[Required work]
a) In the passage on Article 138 complaints, write out the text starting with "- If you are" and going on through "with the UCMJ.", swapping "inappropriate" for "improper".
b) According to the passage on Article 138 complaints, which article punishes failure to enforce or comply with the UCMJ?

[Reading text]
————

What does this mean?
- Since this is a statutory right, a law passed by Congress, no local regulations, no
service directives, no "interpretations" by officers, legal or otherwise, may
restrict this right. The military is compelled to follow this procedure once a member of the
armed forces has begun it.
- You may make such a complaint to any superior officer, wherever he is located – at
your post in another unit, at a military installation near your home, in the Pentagon itself
– and he must forward your complaint to the officer exercising general court-martial
jurisdiction over your company commander. This officer to whom you complain need not be in
the chain of command directly over your company commander.
- The officer exercising general court-martial jurisdiction over your company commander must,
after an investigation, forward it to the Pentagon with a record of the "proceedings
thereon."
- Such a complaint cannot be covered up as I. G. complaints can be. The highest authority
in your branch of the service must be informed as to the case.
- The Court of Military Appeals has ruled that a stockade prisoner has the right to file an
Article 138 complaint (Dale vs. U. S., Misc. Docket 69-55 (27 Feb. 1970) Walder vs. Commanding
Officer, Misc. Docket 69-45 (27 Feb. 1970)).
- If you are informed that your formal Article 138 complaint is inappropriate and not going
to be forwarded as required, you can follow up the matter by filing another Article 138
complaint, stating that those who failed to accept the first one violated Article 98 as well,
which punished failure to enforce or comply with the UCMJ.

————

[Listed records]
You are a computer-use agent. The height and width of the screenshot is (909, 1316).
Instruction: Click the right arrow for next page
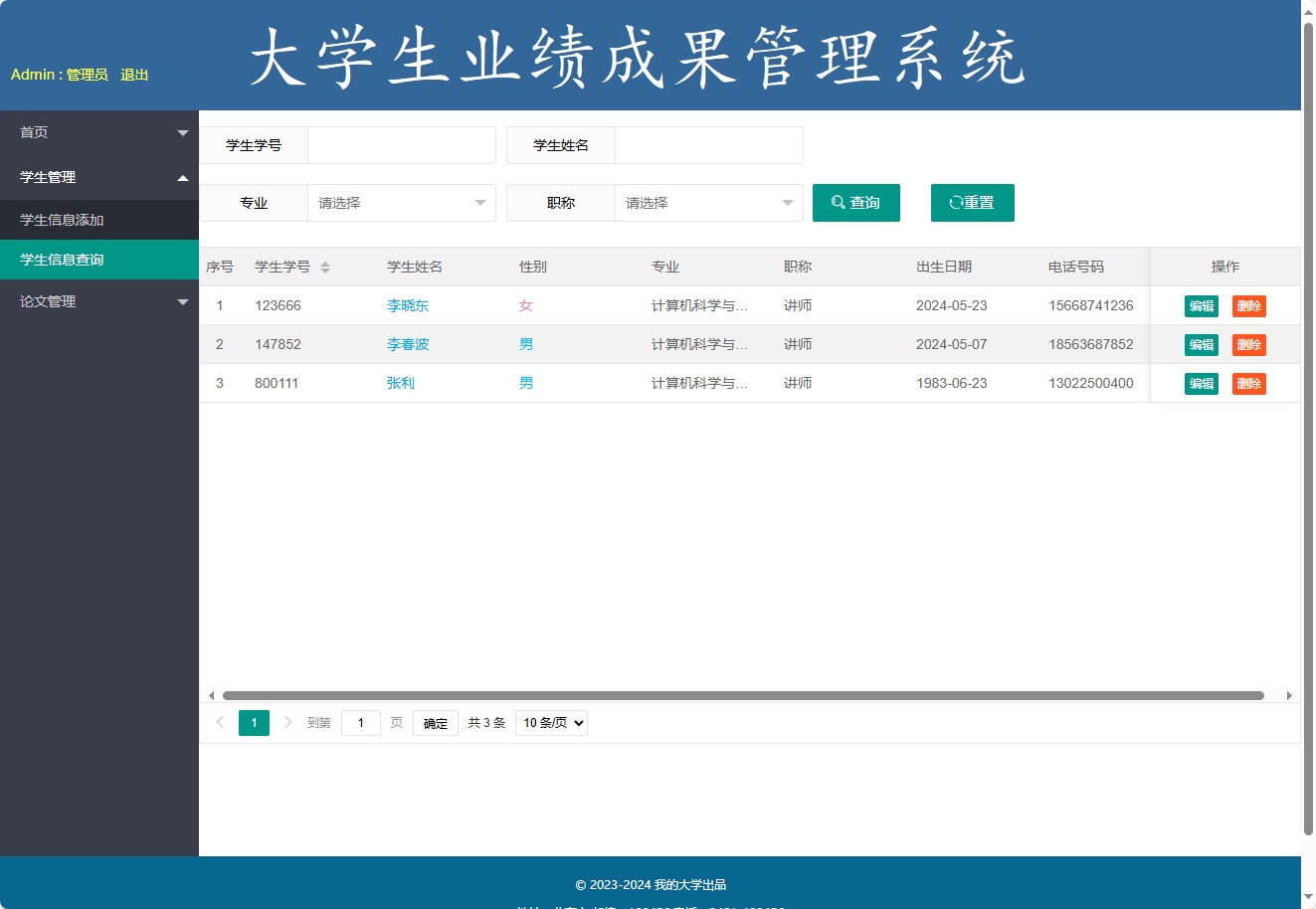pyautogui.click(x=287, y=723)

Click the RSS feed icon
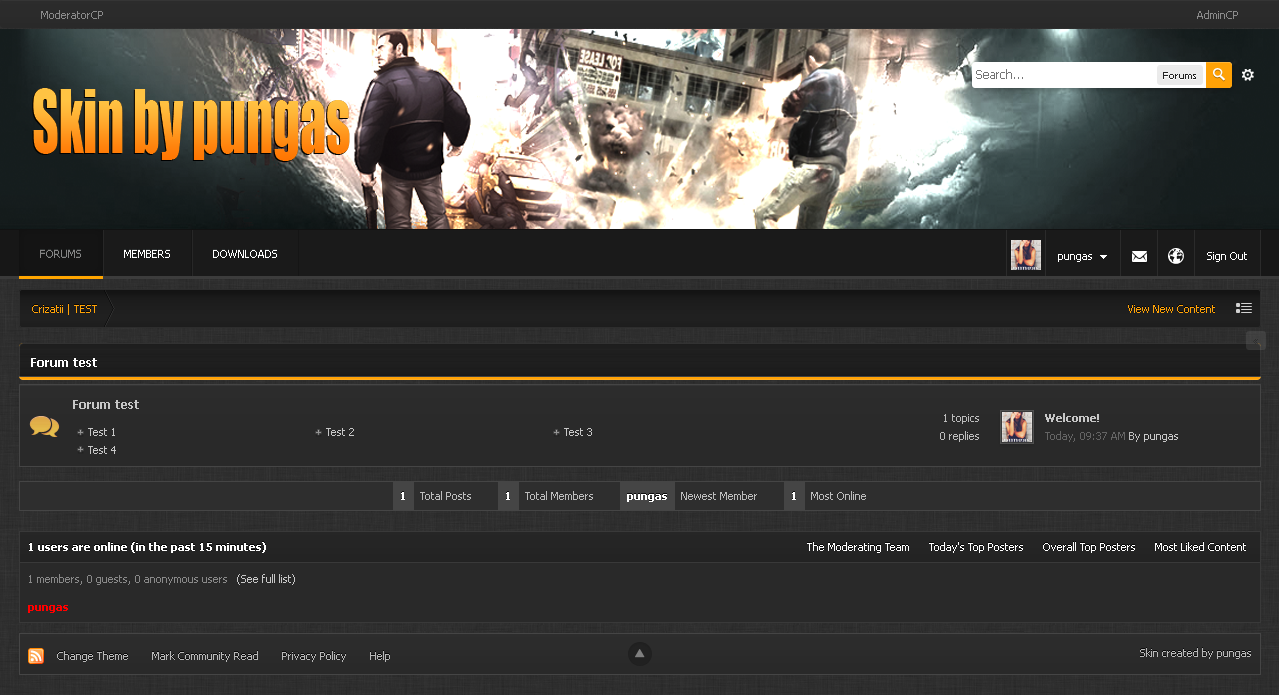click(36, 656)
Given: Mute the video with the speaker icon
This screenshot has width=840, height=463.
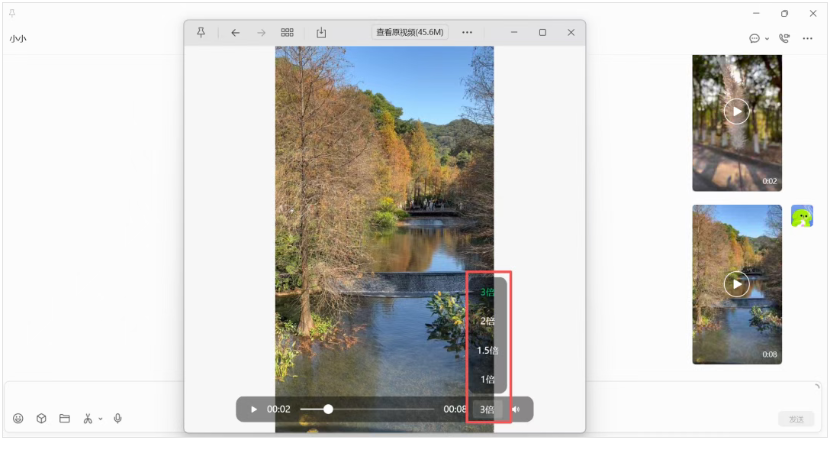Looking at the screenshot, I should pyautogui.click(x=516, y=409).
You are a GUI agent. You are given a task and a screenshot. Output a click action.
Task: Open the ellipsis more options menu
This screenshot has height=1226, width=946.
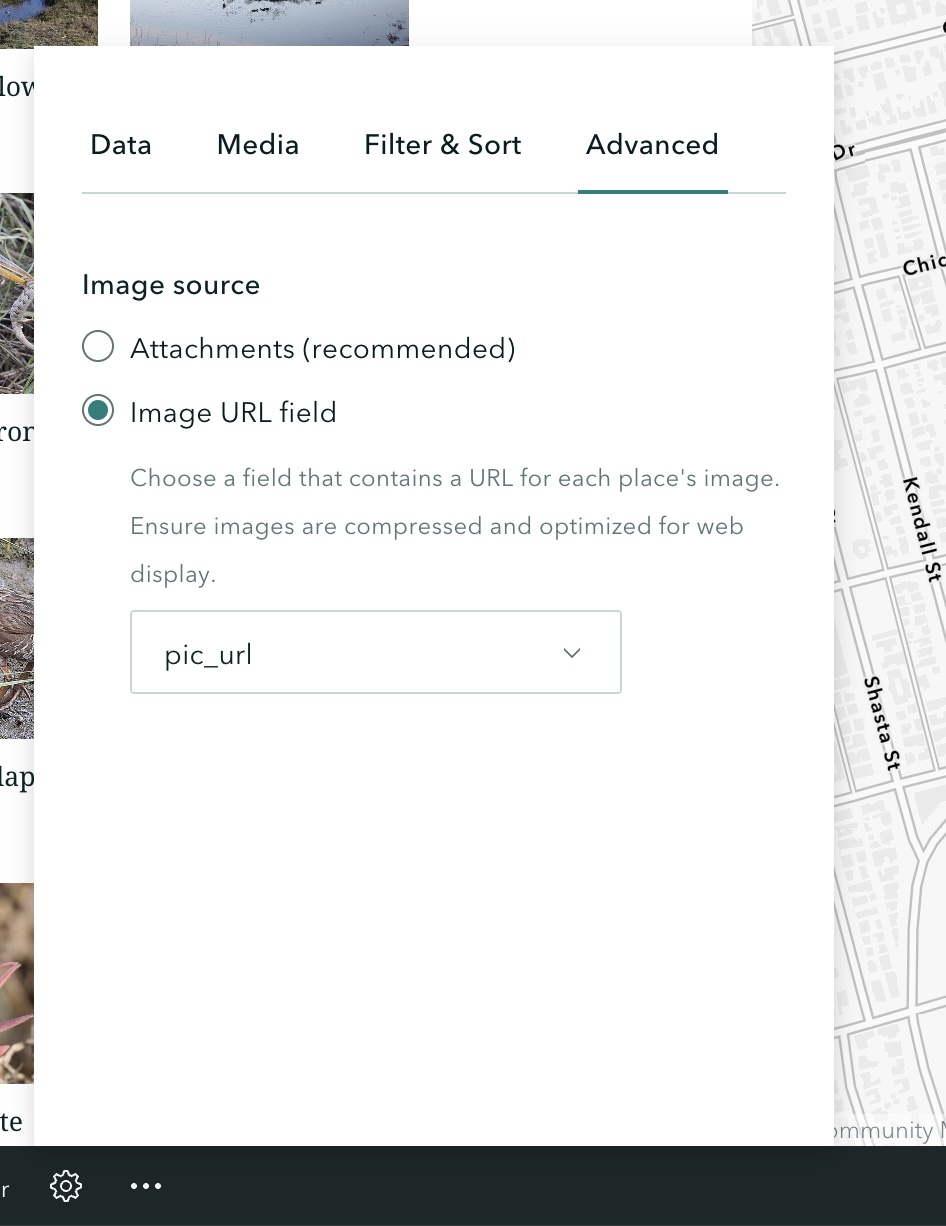146,1186
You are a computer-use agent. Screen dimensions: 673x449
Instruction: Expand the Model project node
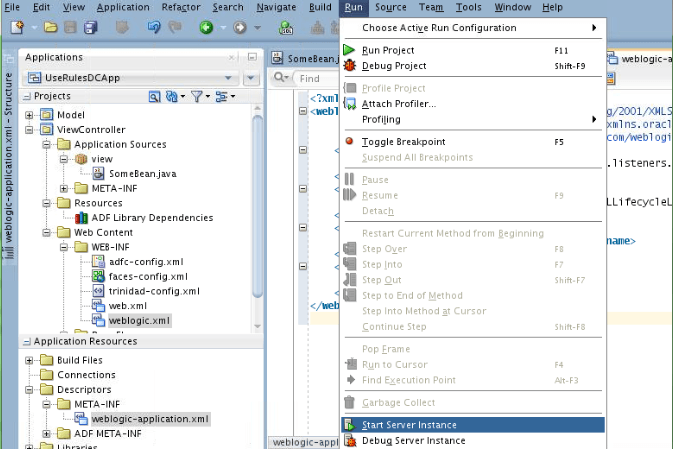click(29, 115)
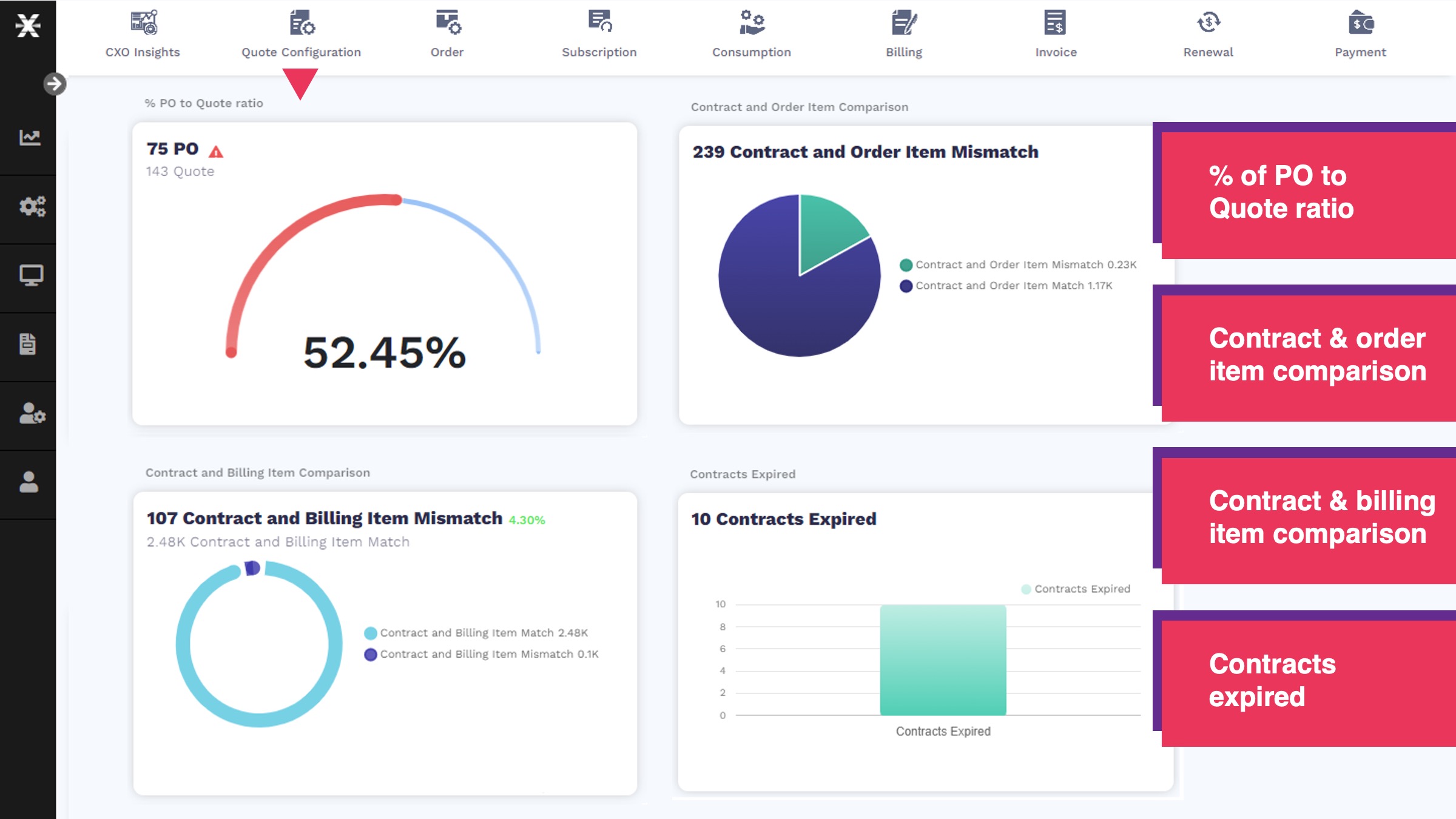Screen dimensions: 1456x819
Task: Click the Quote Configuration icon
Action: tap(302, 23)
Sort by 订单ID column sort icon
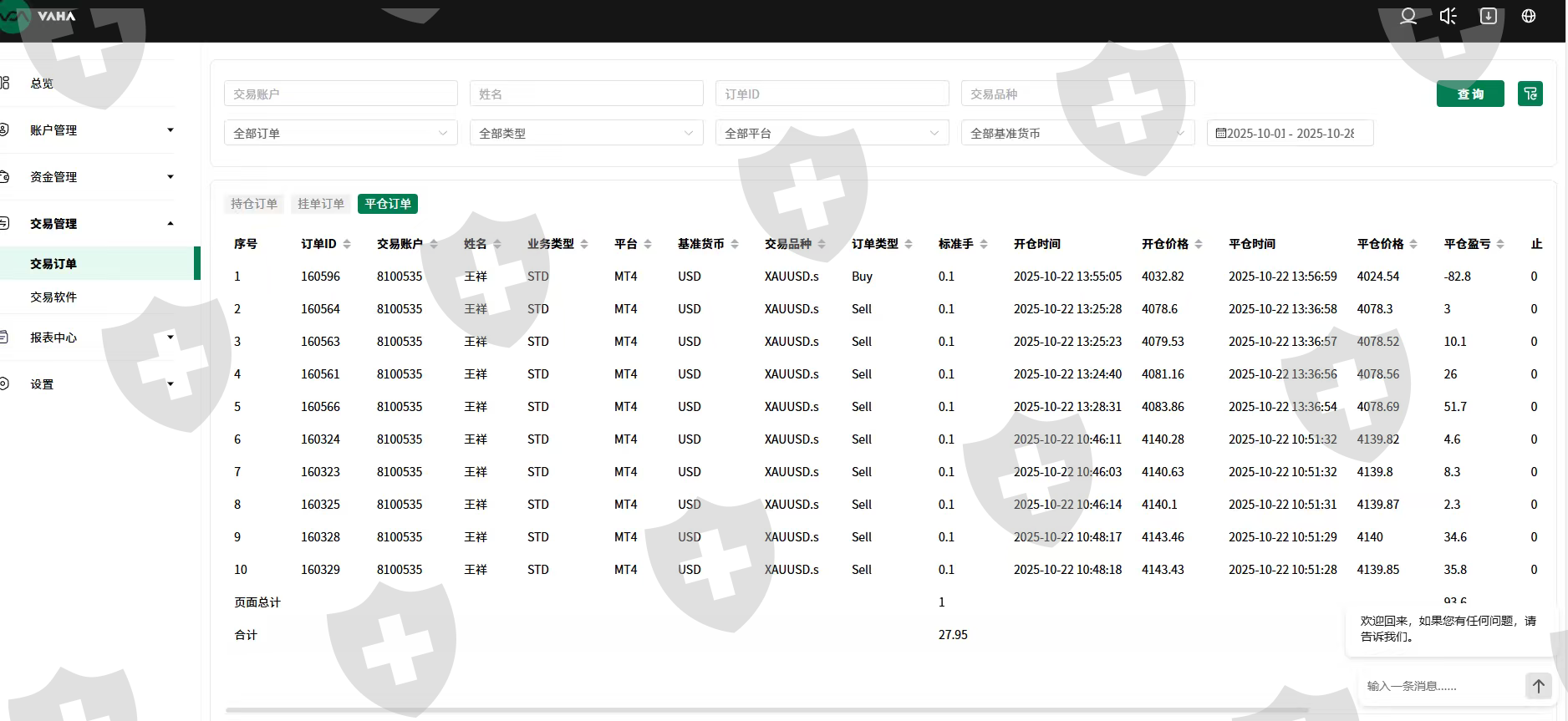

————

[Task responses]
a)
- If you are informed that your formal Article 138 complaint is improper and not going
to be forwarded as required, you can follow up the matter by filing another Article 138
complaint, stating that those who failed to accept the first one violated Article 98 as well,
which punished failure to enforce or comply with the UCMJ.

b) Article 98